Filed under Meme, Pregnancy

4 responses to “V is for Vanish

  1. Don’t be so hard on yourself! It is pregnancy brain, and since I am currently suffering from a severe case of adoption brain, I think you should give yourself a break and forget about it!!!

  2. I was going to say something but I forgot. 😛 Hang in there, you’re doing fine and you’re on the downhill.
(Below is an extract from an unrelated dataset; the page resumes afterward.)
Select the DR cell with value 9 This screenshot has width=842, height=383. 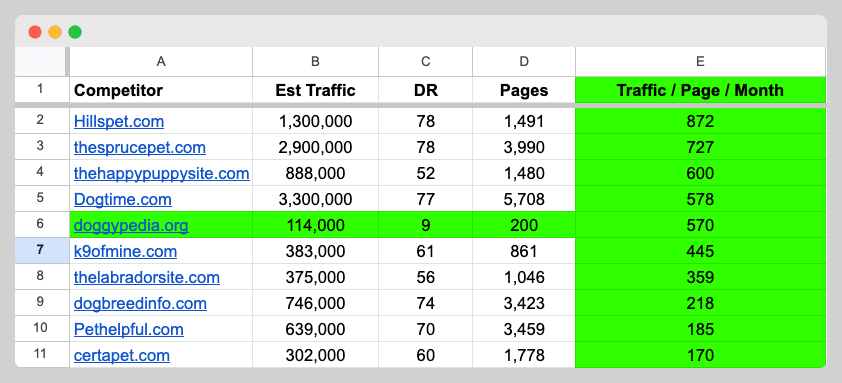[426, 225]
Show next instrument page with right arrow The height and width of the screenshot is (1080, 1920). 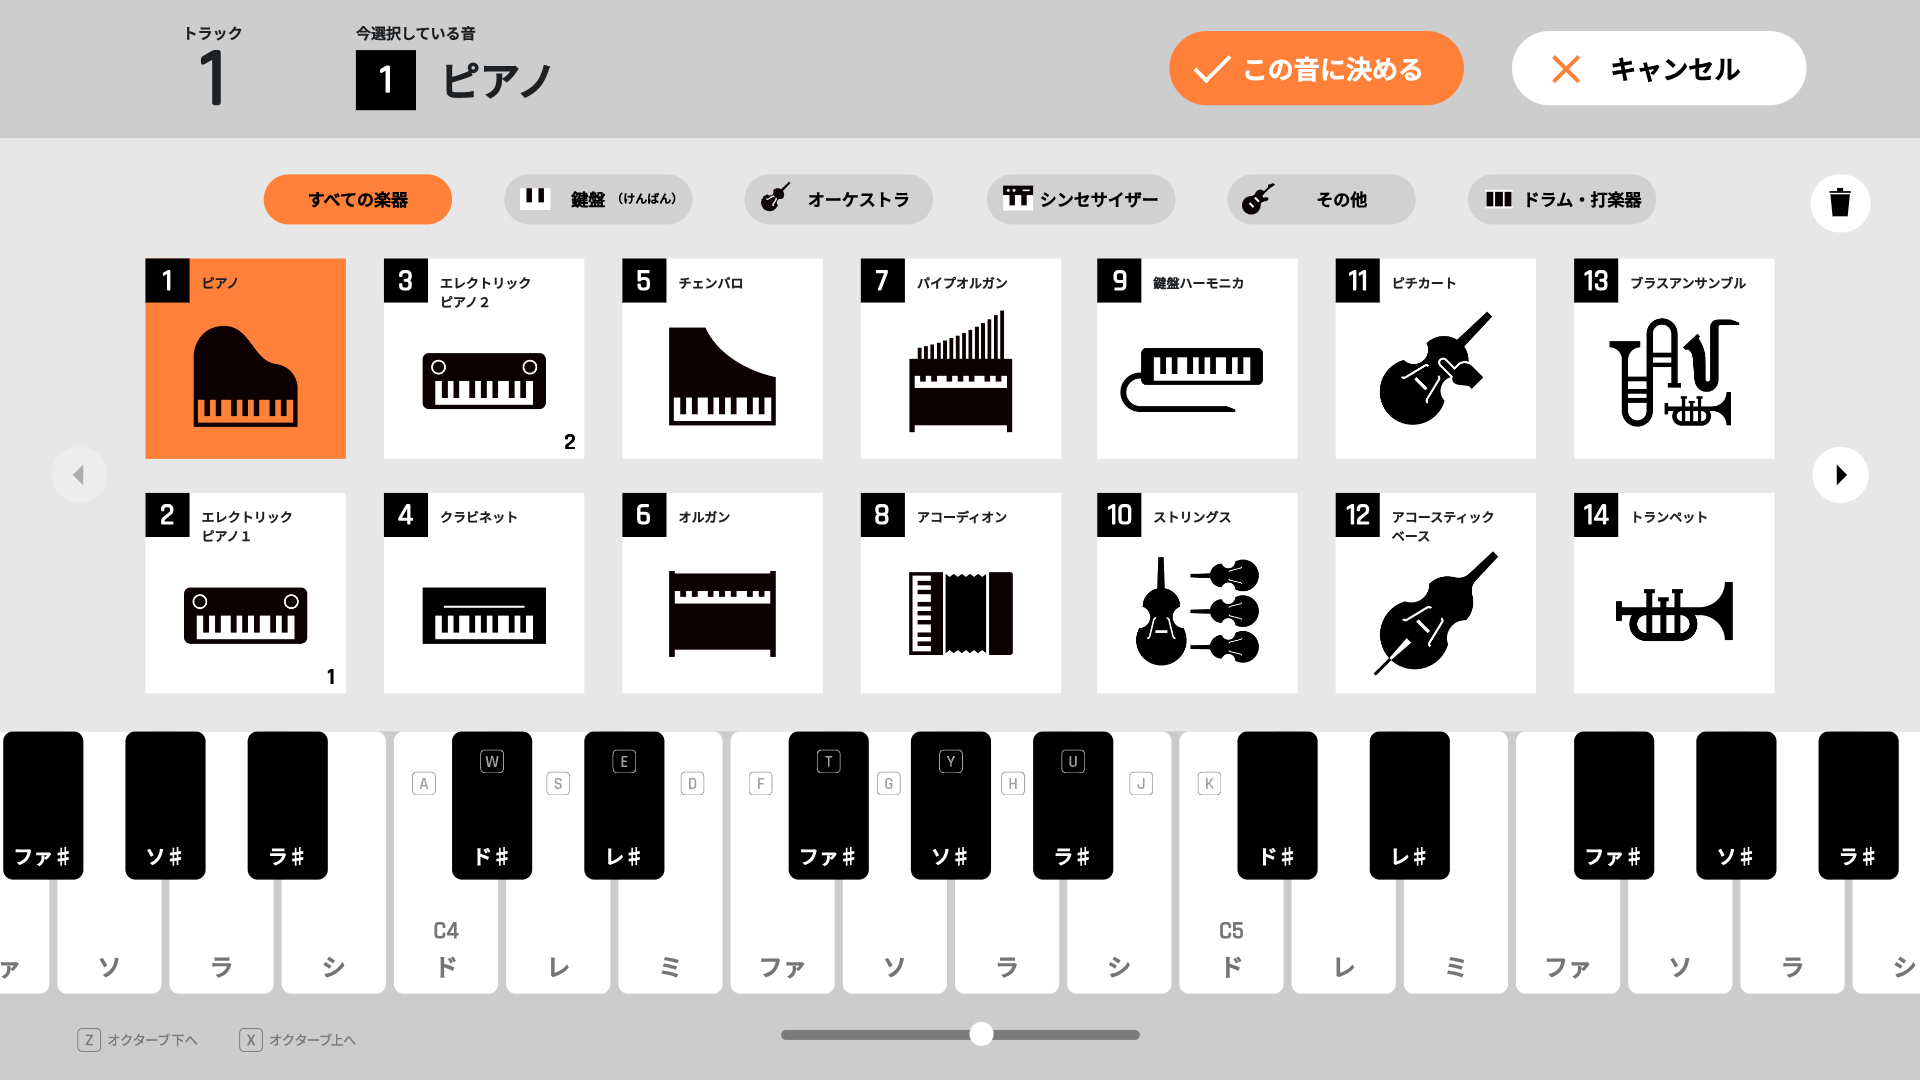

  3. Okay, speaking of “vanish” — that’s what happens to my comment whenever I include a link. You’ll have to check your SPAM.

    DON’T FORGET!!! 😉

  4. Aargh! I just blitzed out my comment!!!
    Try #2:
    You know the song, “Scatter Sunshine”? Well, I scatter everything else. And I have lost kids–well, one kid–3 times! You’d think she’d have a phobia or something, but no, she is my calmest. I do have holes in my head from wence [obviously] everything falls out! So my friends learn to watch my stuff so I don’t lose it when with them, my kids learned the same, I learned to check the calendar daily or multiple times daily. For some things I have it set up–if I’m not at class when others arrive–they phone me to make sure I’ve not forgotten [we actually do it for eachother in that class!] Until your brain returns with the aging of your children, you learn to accomadate! Good Luck! Once you start getting enough sleep, you will be amazed at how your brain and memory will come back!